Among other things, she says she does not believe Xplornet will have what it takes to provide the depth of competition that MTS provided.
Maunder said he understands there are probably people who have never heard of the company, but there are many rural residents who have been satisfied customers.
"The first thing I would say (to those who doubt Xplornet’s capabilities) is that it is fair to say if the Competition Bureau was not confident that Xplornet was able to enter the market and offer real competition within the province — which means being competitive on pricing and competitive on data offerings and general value — they would not have approved the deal," he said.
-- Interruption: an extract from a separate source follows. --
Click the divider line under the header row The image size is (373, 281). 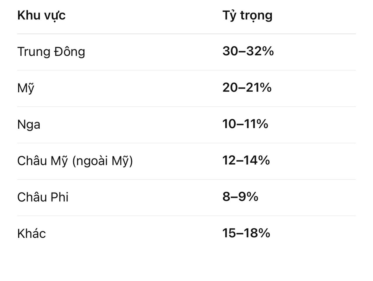[x=187, y=34]
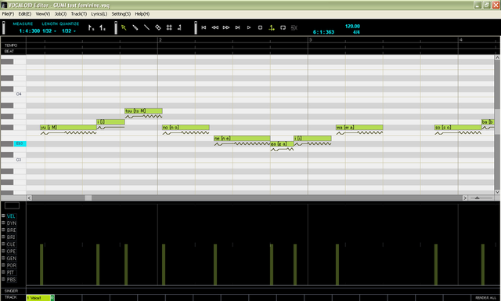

Bell has promised an ambitious $1-billion program of capital investment in Manitoba over the next five years and to roll out its advanced Fibe TV and mobile LTE services in Manitoba in the coming months in addition to the promise to maintain current MTS wireless price plans for at least a year.
MTS CEO Jay Forbes was clearly pleased with the transaction. When he took over in January 2015, he had a mandate to try to wring a little more value out of company that was seen to be faltering after years of generous dividends. He sold the national enterprise network, Allstream, and concluded the Bell deal, about which shareholders are enthusiastically supportive.
"I think Manitoba consumers will fare very well in this transaction," Forbes said in an interview. "The Competition Bureau makes sure that consumers will be in at least as good, if not better, position after the transaction. I have nothing but optimism. The future looks bright for MTS employees and for Manitoba."
Since the beginning of 2015, the size of MTS’s workforce has been reduced by about 10 per cent from 3,000 to 2,700 mostly through a voluntary retirement package offered to employees.
Bob Linsdell, executive director of TEAM-IFPTE Local 161, the union that represents about 900 white collar workers at MTS (down from 1,250 two years ago) said his members are concerned about job security. He said while there has not been any indication that Bell intends to reduce the Manitoba workforce, there has also not been any assurances otherwise.
"Obviously, there are synergies to be achieved here," he said. "We have an accounting department. They have an accounting department. You don’t need two accounting departments."
BCE announced Wednesday it expects to capture additional cost synergies of about $100 million, twice the $50 million estimate it indicated when the deal was announced in May.